Exercise requirements |
A. Give the obituary again from "For the first" up to and including "belonged at home.", switching "college" to "university".
B. Pick up the obituary after its last sentence and keep writing it.

Page text |
Alvina Cardenas, mother, teacher, artist, and adventurer, died in Key West on February 11, 2025, at age 95. She was loved.
Mom was born in Chicago in 1929, as the country entered the Great Depression. She was the child of modest Lithuanian immigrants, immigrants who made this country great. Her father fought with American infantrymen in the trenches on the Western Front during World War 1.
For the first five years of her life, Mom spoke only Lithuanian. Despite initial resistance from her conservative parents, she became the first member of her family to attend college. Her mother believed that women belonged at home.
Alvie, as she would come to be known, often said that her world only really began when she met the love of her life, the rakishly handsome Bob Cardenas Sr., in front of the bronze lions at the Art Institute of Chicago. They married within months and honeymooned in Cuba in 1951. Dad’s family still owned property on the island. According to family lore, Mom and Dad conceived their first child, Bob Jr., on the beach at Varadero.

Information shown |

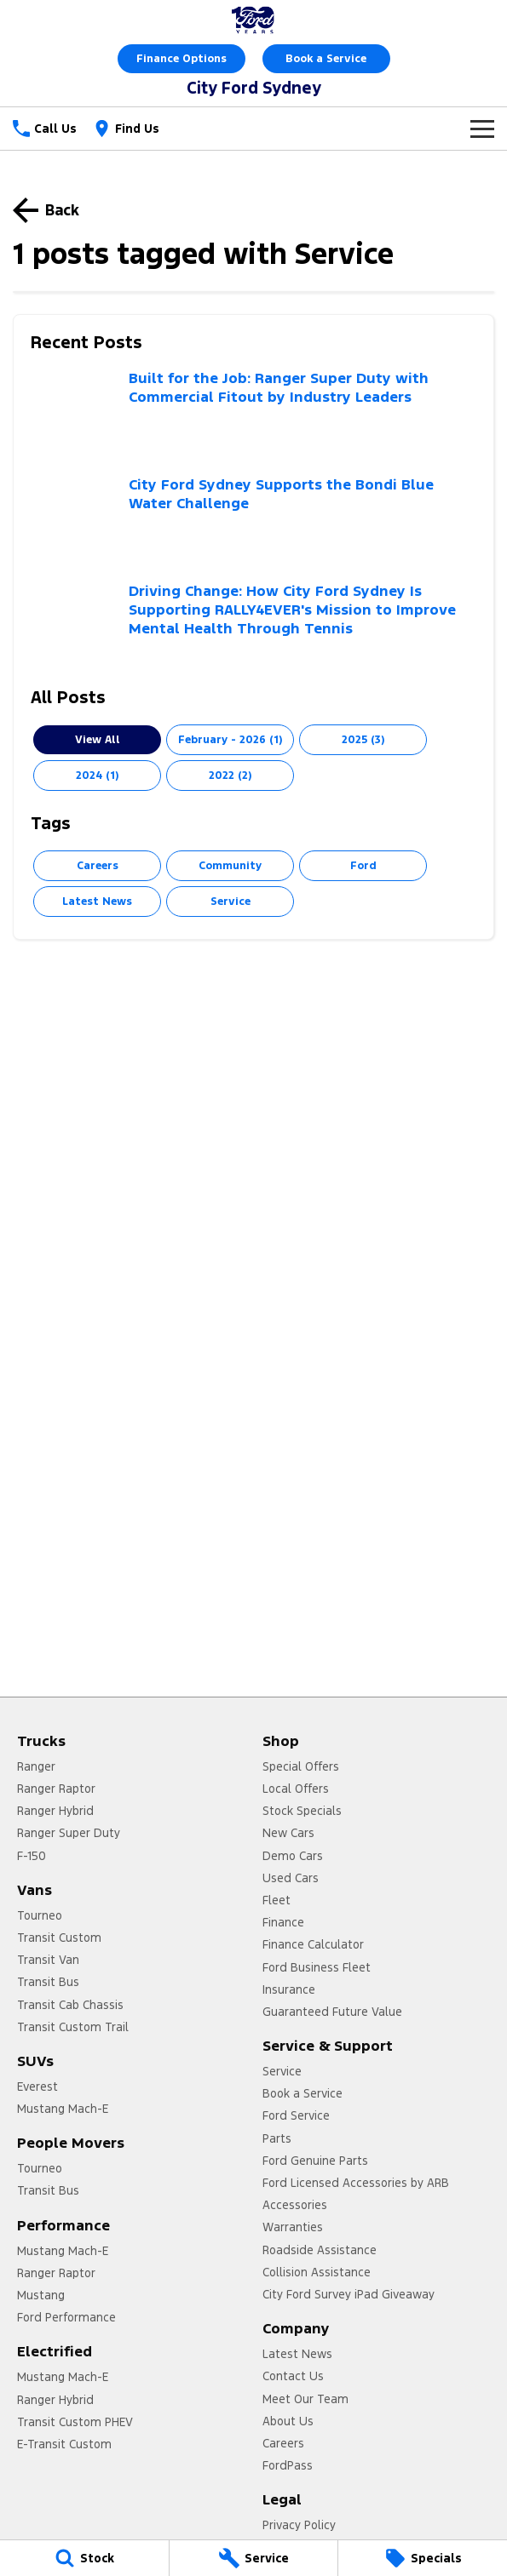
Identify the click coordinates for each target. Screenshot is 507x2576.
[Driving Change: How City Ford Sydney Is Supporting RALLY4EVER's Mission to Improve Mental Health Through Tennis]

Responses for each task |
A.
For the first five years of her life, Mom spoke only Lithuanian. Despite initial resistance from her conservative parents, she became the first member of her family to attend university. Her mother believed that women belonged at home.

B.
After experiencing the warmth of Cuba, they could no longer tolerate the ice and snow of Chicago so they moved to South Florida to begin their lives together and continue building a family. I was born in Ft. Lauderdale in 1955, and our sister, Susan, arrived three years later. Cathy was born in 1964. Mom liked to say that Cathy was the caboose of the family train
Mom tolerated a menagerie in her Florida home, including dogs, cats, birds, snakes, and a troupe of monkeys. The critters kept her busy, but her focus was always on her children. She gave each of her wild, barefoot kids a long leash and somehow kept us reasonably healthy. Mom believed we needed to learn from our mistakes. I learned to never again drink insect poison I found in the work shed. My brother learned not to spill molten lead on his skin when he was making fishing sinkers. Mom was always there for us when we seriously screwed up. She could have found her way to the emergency room with her eyes closed.
Mom’s energy overflowed outside of the household. She became a passionate teacher in several South Florida schools, including one that her children attended (possibly so that she could keep a closer eye on her wayward brood). Mom taught English and Drama. She taught us to use our words, although when we used certain words, our mouths were washed out with soap. I can still taste that bar of Dial soap on the back of my tongue. Discipline was different then.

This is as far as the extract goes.